Data>
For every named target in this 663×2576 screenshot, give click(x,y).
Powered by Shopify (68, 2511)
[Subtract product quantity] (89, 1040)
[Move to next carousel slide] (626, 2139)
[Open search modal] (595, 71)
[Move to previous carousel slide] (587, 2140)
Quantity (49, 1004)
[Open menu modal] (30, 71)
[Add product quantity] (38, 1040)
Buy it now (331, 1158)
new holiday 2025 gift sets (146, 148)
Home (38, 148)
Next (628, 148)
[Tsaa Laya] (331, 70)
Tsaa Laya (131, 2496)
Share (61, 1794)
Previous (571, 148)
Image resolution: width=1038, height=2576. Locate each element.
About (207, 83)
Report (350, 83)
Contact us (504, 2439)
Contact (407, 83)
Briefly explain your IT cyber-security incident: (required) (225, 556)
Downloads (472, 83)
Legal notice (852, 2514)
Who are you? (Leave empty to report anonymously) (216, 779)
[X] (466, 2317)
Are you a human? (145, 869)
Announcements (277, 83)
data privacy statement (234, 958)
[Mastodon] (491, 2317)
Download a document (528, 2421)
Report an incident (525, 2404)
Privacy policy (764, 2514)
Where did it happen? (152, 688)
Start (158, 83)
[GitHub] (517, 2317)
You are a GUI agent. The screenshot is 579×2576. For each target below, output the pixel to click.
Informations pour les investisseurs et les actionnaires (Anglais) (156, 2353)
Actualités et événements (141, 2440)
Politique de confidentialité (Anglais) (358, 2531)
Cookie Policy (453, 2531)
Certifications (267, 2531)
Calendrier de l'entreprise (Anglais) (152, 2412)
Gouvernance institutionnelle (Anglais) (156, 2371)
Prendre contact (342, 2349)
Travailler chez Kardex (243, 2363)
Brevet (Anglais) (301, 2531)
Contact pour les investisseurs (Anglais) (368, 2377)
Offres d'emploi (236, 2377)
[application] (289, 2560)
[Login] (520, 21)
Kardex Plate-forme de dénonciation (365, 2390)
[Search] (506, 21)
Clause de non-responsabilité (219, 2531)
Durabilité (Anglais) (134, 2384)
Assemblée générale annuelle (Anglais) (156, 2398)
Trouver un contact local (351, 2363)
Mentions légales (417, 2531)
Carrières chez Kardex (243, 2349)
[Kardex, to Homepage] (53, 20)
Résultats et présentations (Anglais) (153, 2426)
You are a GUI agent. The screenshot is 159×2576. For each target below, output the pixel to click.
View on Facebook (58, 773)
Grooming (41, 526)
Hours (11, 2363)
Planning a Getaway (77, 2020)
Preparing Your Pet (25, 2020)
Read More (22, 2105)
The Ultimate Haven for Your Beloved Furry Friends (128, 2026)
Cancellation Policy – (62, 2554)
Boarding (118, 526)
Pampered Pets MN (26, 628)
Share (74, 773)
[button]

Required action>
Of the entries above, repeat exactly the lines between the line with "[Move to next carousel slide] (626, 2139)" and the line with "data privacy statement (234, 958)", inclusive, and no others.

Answer to this exercise>
[Move to next carousel slide] (626, 2139)
[Open search modal] (595, 71)
[Move to previous carousel slide] (587, 2140)
Quantity (49, 1004)
[Open menu modal] (30, 71)
[Add product quantity] (38, 1040)
Buy it now (331, 1158)
new holiday 2025 gift sets (146, 148)
Home (38, 148)
Next (628, 148)
[Tsaa Laya] (331, 70)
Tsaa Laya (131, 2496)
Share (61, 1794)
Previous (571, 148)
Image resolution: width=1038, height=2576. Locate each element.
About (207, 83)
Report (350, 83)
Contact us (504, 2439)
Contact (407, 83)
Briefly explain your IT cyber-security incident: (required) (225, 556)
Downloads (472, 83)
Legal notice (852, 2514)
Who are you? (Leave empty to report anonymously) (216, 779)
[X] (466, 2317)
Are you a human? (145, 869)
Announcements (277, 83)
data privacy statement (234, 958)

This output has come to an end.